Il massacro della scuola Zo al-Nourin

Un caso concreto e’ quanto accaduto ad un gruppo di sfollati sunniti iracheni, in fuga dalla zona di conflitto. Intercettati dal Battaglione al-Khorosani, i profughi sono stati arrestati. Gli uomini sono stati divisi dalle donne e circa 1000 persone di eta’ compresa tra i 12 e i 50 anni, sono stati portati in una scuola chiamata Zo al-Nourin, sulla strada tra Boukash e al-Saqlawiyah. Ovviamente, quasi tutti i fermati erano maschi.
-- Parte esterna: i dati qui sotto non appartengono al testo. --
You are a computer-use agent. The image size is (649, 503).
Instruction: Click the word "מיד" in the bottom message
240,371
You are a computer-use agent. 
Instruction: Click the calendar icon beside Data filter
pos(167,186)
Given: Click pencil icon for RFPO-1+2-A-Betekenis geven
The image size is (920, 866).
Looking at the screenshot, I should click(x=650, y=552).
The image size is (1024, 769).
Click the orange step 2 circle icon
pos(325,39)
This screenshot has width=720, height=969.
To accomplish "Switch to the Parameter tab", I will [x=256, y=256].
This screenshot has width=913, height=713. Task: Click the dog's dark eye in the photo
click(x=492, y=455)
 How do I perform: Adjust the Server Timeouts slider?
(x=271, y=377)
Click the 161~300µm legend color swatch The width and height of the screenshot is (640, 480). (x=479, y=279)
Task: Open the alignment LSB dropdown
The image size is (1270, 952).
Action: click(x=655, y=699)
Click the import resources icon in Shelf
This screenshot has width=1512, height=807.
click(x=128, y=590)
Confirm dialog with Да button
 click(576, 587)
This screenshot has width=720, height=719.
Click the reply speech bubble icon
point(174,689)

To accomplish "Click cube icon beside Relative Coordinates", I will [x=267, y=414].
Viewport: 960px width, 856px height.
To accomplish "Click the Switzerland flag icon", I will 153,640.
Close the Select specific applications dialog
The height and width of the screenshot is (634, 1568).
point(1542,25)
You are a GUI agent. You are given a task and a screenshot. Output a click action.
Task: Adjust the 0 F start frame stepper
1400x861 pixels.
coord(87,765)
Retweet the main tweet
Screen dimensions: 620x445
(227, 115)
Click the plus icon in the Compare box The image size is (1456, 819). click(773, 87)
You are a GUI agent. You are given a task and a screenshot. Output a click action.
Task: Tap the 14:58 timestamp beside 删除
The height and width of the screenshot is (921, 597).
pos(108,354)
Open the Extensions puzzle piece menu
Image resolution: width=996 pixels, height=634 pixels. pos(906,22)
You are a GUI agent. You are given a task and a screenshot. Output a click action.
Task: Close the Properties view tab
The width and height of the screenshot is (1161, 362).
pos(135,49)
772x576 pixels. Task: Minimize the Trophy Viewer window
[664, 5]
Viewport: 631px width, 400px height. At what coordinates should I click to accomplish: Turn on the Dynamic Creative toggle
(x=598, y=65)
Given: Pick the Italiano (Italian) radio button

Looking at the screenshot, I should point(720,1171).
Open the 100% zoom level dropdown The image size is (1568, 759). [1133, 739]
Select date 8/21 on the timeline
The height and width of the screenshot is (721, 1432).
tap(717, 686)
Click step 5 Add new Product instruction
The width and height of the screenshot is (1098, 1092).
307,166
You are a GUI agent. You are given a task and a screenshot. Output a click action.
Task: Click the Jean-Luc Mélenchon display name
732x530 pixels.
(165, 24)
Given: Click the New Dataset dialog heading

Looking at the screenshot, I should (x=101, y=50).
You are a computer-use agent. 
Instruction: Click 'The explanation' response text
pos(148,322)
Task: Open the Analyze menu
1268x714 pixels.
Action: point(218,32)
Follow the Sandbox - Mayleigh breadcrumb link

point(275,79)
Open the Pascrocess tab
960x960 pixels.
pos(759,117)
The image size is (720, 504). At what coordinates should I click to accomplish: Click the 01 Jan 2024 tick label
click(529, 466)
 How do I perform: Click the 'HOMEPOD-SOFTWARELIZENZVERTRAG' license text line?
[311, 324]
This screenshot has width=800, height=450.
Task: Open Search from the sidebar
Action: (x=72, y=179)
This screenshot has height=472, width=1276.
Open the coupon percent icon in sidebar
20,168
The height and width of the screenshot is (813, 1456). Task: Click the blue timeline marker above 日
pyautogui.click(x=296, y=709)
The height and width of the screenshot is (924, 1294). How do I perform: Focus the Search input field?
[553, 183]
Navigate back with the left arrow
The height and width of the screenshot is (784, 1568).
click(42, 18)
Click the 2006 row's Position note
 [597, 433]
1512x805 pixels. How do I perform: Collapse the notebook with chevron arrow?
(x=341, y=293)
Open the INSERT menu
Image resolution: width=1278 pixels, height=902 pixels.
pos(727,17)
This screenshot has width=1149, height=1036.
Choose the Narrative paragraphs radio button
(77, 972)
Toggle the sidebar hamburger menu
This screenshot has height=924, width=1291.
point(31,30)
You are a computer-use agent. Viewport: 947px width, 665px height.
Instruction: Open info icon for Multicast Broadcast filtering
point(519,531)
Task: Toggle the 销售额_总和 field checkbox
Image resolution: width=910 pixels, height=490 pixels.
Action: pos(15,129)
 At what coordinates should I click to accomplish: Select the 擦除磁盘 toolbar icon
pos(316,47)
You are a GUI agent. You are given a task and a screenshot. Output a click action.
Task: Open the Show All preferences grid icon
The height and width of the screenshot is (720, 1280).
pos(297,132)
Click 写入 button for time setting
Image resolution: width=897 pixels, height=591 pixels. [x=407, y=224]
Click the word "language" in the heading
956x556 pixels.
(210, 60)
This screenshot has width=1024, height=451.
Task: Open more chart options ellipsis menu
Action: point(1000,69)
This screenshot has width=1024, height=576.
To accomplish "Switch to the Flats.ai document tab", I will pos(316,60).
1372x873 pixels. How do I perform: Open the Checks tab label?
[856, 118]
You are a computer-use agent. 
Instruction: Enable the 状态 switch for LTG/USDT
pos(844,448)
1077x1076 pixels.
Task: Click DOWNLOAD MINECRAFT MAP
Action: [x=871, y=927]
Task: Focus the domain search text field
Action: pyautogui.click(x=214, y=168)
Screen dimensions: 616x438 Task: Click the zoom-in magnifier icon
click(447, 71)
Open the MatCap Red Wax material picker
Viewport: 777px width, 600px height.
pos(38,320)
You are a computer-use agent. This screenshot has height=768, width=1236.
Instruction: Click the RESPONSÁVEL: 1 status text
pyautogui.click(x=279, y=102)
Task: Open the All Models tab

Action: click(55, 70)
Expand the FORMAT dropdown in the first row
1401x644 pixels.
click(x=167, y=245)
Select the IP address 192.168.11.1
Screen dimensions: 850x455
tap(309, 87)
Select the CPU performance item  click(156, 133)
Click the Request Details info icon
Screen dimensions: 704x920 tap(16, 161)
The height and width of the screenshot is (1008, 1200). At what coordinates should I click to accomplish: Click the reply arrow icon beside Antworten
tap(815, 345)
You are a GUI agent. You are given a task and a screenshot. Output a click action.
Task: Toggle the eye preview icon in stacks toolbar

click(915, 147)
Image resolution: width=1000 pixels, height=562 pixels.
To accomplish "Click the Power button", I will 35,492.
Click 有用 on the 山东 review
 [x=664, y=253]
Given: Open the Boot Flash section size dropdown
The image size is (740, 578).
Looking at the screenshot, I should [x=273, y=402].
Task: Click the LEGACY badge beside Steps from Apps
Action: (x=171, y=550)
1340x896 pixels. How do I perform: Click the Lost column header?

Nella scuola, quindi, i detenuti sono stati accusati – senza alcuna prova – di essere responsabili del massacro di Camp Speicher, quando il 12 giugno del 2014 Isis ha attaccato una base aerea del Governo di Baghdad, uccidendo 1700 cadetti, tutti Sciiti. Dei testimoni sopravvissuti hanno riportato che i miliziani sciiti della al-Khorosani hanno ucciso almeno 300 prigionieri sunniti nella scuola e altri ancora in un hangar presso al-Saqlwiyah.

Il massacro della scuola Zo al-Nourin ha determinato la protesta di alcuni membri del Parlamento iracheno. Una delegazione di parlamentari, guidata da Ghazi al-Muhammadi, ha quindi visitato il resto dei prigionieri, trasferiti nel frattempo presso il campo di al-Mazra. Qui, la delegazione ha trovato solamente 605 maschi, sui 1000 iniziali che erano stati fermati dalla milizia sciita.

Risultato? La tribù di al-Mahamda, a cui la maggior parte dei prigionieri sunniti apparteneva, ha giurato fedelta’ ad Isis, rivoltandosi contro il Governo di al-Abadi (Middle East Briefing).

La stessa Forza di Mobilitazione Popolare, guidata da Abu Mahdi al-Muhandis (inserito nella lista dei terroristi dagli Stati Uniti), ha commesso numerose atrocità nei confronti dei civili sunniti nelle aree “liberate” di Saqlawiyah e al-Karmah, a pochi chilometri da Fallujah. Massacri provati e denunciati direttamente dalle Nazioni Unite (Middle East Briefing).

Gli obiettivi sono chiari

Il regime iraniano ha in Mediorinte degli obiettivi molto chiari. Eccoli sintetizzati:

  • Approfondire il conflitto settario e dividere all’interno diversi Paesi Arabi, proprio sul modello di Hezbollah in Libano (un Paese che da due anni non elegge un Presidente…). Per questo l’Iran ha usato al-Maliki in Iraq per escludere i sunniti dal potere, un fatto che ha posto le premesse per la rinascita di al-Qaeda in Iraq, ovvero della base di Isis;
  • Creare i Pasdaran in Siria e Iraq, allo scopo di assicurare la proiezione strategica del regime iraniano verso il Mediterraneo. Un ponte che, passando per Baghdad e Damasco, arriva appunto a Beirut. Qui, Hezbollah svolge la parte chiave, perché rappresenta anche la via iraniana per attaccare Israele e trasportare verso l’esterno le tensioni che l’Iran rischia di avere al suo interno;
  • La missione dei “nuovi Pasdaran” e’ precisamente quella di incutere terrore nella popolazione sunnita che non si sottomette e di avviare una vera e propria pulizia etnica (dai sunniti), nelle aree che Teheran ritiene strategiche ai suoi interessi. Questo progetto, deve anche riuscire ad evitare che i sunniti creino delle loro forze paramilitari, per combattere la supremazia sciita filo-iraniana.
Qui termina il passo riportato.